Por isso, Neris defende que agências governamentais e líderes políticos sejam mais responsáveis e comprometidos com as soluções comprovadamente eficazes. “O uso de falas ou estratégias que acabaram servindo para fomentar e incentivar um comportamento contrário podem, sem dúvida, ter colaborado para o prolongamento da pandemia, o aumento do número de casos e, consequentemente, no aumento do número de óbitos”, observou. “Sempre que falamos de desinformação, é fundamental que a gente tenha agências de saúde encabeçando a propagação de informação adequada.”
Plataformas não querem comprometer lucro para combater fake news
A falta de comprometimento das plataformas digitais com o combate às fake news pode ser atribuída a interesses econômicos, diz o antropólogo e pesquisador David Nemer, do Centro Berkman Klein para Internet e Sociedade da Universidade Harvard.
Na semana passada, o Tribunal Superior Eleitoral (TSE) renovou a parceria com as plataformas para combater a divulgação de notícias falsas, a cerca de oito meses das eleições.
Em entrevista à Folha, Nemer disse que o que importa para as empresas é o engajamento.

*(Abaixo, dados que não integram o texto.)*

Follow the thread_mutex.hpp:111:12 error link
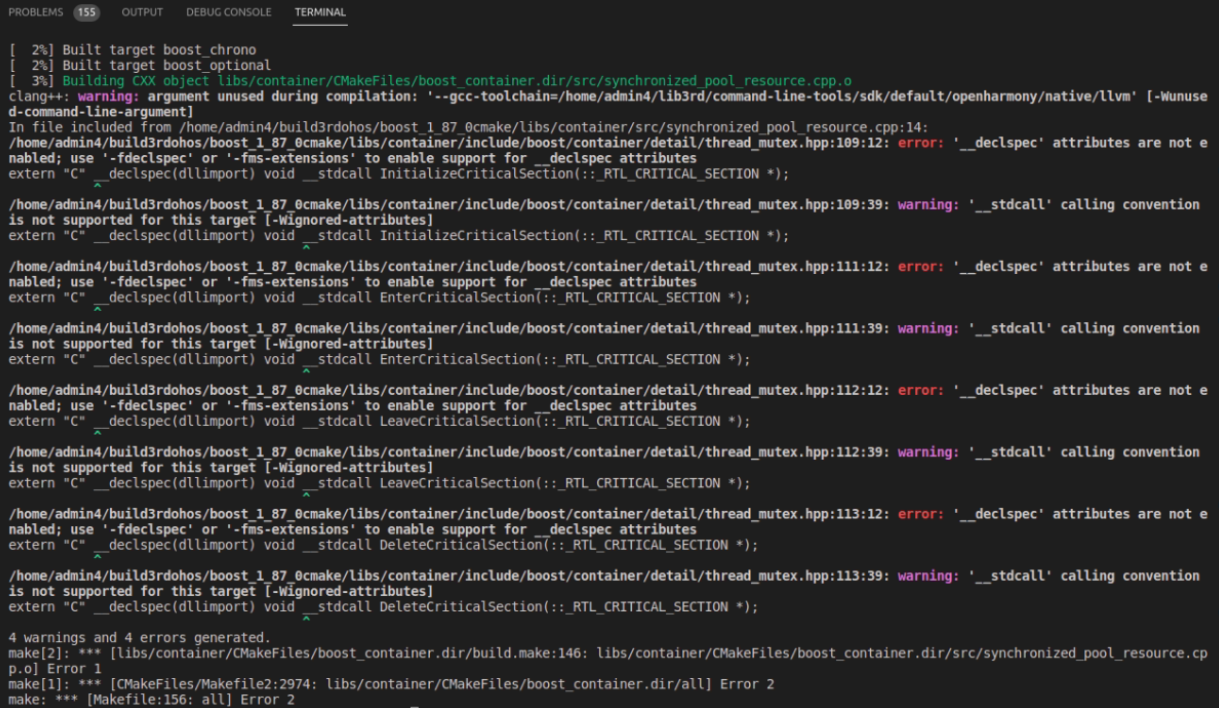 448,267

“Elas não querem de fato agir de forma a diminuir engajamento, já que fake news geram engajamento, e engajamento é a forma pelo qual elas monetizam. Não querem comprometer o lucro com medidas que possam reduzir o efeito da desinformação.”
Segundo ele, mesmo depois da campanha que levou à invasão ao Capitólio em 6 de janeiro de 2021, as plataformas não parecem muito preocupadas com os riscos políticos das fake news no Brasil. “Elas se sentem muito seguras para tomar essas atitudes”, diz ele.
David Nemer afirma que é preciso combater os “hubs de informação”, que correspondem a grupos de perfis que orquestram campanhas de informações falsas nas redes. Segundo ele, esses perfis são geralmente responsáveis por levar as fake news da “periferia” para o “centro” do debate público.
O pesquisador citou a fake news de que Jair Bolsonaro teria evitado uma guerra entre Rússia e Ucrânia.
“Uma conta estava liderando essa campanha. Deu para ver como uma pessoa, uma conta grande, foi suficiente. Você conseguindo identificar e retirando essa conta, você mitiga os efeitos da desinformação.”